▶ **SELECTED EXTRACT**
Azar Nafisi’s Reading Lolita in Tehran: A Memoir in Books has proved extraordinarily popular. Appearing at the top of the New York Times bestseller list for over 100 weeks, it has been translated into over thirty languages. When its author visited Rutgers, we were treated to a passionate exposition of the ideas about the transformative power of literature that animate this work. Literature has the capacity, Nafisi argued, to awaken what Saul Bellow called the “sleeping consciousness,” and to take us directly into the lives and minds of others, enlisting “the alternative eye of imagination.”

Reading Lolita in Tehran is at once a personal picture of life in Iran during the 1980s and 1990s, focusing in particular on the increasing number of external restrictions placed on women, and a testimony to the liberatory, transgressive potential that lies in the act of reading. It also, by way of background, introduces us to Nafisi’s own life: born in Iran, educated there, in England and America (with a PhD from the University of Oklahoma), she returned to teach at the University of Tehran in 1979. Expelled from the university in 1981 for refusing to wear the veil, she taught there again from 1987 to 1995, when she started the informal reading group in her home that lies at the heart of her cultural memoir. In Iran, she also taught at the Free Islamic University, and at Allameh Tabatabaei. She moved to the United States in 1997, and is currently a visiting fellow and a professorial lecturer at the Foreign Policy Institute of the Johns Hopkins University’s School of Advanced International Studies in Washington, DC. There, she is centrally involved with the Dialogue Project, an initiative designed to promote the development of democracy and human rights in the Muslim world.

▶ **DATASET ROWS**
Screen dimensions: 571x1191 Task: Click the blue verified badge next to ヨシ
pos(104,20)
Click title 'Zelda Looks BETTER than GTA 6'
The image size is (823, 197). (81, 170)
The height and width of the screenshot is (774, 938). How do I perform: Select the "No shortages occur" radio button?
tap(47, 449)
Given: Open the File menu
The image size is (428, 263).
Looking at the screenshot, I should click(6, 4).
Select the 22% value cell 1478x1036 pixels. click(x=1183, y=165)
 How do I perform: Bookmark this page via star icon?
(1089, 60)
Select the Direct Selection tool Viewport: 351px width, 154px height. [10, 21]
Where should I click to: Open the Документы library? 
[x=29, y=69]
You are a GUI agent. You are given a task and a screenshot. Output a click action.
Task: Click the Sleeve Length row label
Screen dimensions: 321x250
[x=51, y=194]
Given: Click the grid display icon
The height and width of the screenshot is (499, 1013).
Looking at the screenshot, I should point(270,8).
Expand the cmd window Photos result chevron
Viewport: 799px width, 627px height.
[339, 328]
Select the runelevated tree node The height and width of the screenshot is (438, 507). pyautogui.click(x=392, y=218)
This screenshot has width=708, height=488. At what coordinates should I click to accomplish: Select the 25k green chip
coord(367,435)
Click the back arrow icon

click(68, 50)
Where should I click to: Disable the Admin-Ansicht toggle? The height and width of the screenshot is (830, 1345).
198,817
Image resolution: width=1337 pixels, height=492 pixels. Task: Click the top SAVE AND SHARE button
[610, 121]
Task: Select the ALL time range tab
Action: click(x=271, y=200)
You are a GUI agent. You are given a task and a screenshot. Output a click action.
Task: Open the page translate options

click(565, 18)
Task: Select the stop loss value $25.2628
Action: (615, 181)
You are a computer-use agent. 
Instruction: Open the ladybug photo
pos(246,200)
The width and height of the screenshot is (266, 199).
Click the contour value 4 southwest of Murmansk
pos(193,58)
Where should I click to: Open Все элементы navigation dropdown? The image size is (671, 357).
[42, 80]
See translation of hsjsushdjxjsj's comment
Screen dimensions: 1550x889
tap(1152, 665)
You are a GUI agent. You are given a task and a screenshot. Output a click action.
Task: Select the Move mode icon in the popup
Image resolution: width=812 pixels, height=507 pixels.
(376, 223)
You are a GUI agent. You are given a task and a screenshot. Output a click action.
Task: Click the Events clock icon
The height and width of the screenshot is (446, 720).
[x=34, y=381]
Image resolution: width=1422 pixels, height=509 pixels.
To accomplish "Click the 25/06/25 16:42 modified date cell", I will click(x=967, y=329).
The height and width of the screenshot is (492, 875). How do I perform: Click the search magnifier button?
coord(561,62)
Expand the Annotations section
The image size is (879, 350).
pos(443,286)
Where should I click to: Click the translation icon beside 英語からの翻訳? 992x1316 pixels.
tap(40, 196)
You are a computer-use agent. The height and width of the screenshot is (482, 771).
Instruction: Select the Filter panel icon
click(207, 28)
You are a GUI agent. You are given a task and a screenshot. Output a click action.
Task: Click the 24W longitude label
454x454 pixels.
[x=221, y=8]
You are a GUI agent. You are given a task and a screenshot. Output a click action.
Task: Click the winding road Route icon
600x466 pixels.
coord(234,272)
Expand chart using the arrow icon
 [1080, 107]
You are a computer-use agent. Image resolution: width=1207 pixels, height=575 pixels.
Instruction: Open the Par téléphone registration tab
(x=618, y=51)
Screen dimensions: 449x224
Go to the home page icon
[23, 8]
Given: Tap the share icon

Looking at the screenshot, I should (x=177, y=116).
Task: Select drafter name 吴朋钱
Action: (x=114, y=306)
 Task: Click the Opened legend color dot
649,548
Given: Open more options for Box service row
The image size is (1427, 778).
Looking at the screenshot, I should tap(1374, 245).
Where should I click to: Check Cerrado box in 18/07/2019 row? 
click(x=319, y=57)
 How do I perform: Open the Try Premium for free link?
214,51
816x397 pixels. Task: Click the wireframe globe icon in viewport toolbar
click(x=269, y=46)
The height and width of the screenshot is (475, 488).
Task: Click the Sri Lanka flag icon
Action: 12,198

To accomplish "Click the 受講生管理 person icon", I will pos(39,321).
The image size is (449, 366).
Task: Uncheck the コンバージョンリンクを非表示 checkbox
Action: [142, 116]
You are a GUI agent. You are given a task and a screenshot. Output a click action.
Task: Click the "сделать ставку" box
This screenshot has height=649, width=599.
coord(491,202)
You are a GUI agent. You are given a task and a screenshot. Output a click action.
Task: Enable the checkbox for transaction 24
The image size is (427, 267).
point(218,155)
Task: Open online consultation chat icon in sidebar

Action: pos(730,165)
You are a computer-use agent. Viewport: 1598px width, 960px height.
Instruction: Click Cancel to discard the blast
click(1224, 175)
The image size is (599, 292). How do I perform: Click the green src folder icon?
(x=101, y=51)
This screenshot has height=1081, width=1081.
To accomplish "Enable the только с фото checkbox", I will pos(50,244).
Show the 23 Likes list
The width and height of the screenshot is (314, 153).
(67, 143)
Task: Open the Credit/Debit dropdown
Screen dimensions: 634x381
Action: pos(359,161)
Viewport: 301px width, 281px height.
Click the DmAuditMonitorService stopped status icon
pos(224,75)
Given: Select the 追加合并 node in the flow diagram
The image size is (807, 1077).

▶ **REQUIRED ACTIONS**
• A. List the institutions in Iran where, according to the passage on Reading Lolita in Tehran, Nafisi taught.
• B. Rewrite the part of the rows that opens with the line containing "How do I perform: Open" and closes with the line containing "Action: [142, 116]", replacing "viewport toolbar" with "main toolbar" and leaving everything else unchanged.
The passage on Reading Lolita in Tehran and the rows are unrelated material.

▶ **SOLUTIONS BY TASK**
• A.
- University of Tehran
- Free Islamic University
- Allameh Tabatabaei

• B.
 How do I perform: Open the Try Premium for free link?
214,51
816x397 pixels. Task: Click the wireframe globe icon in main toolbar
click(x=269, y=46)
The height and width of the screenshot is (475, 488).
Task: Click the Sri Lanka flag icon
Action: 12,198

To accomplish "Click the 受講生管理 person icon", I will pos(39,321).
The image size is (449, 366).
Task: Uncheck the コンバージョンリンクを非表示 checkbox
Action: [142, 116]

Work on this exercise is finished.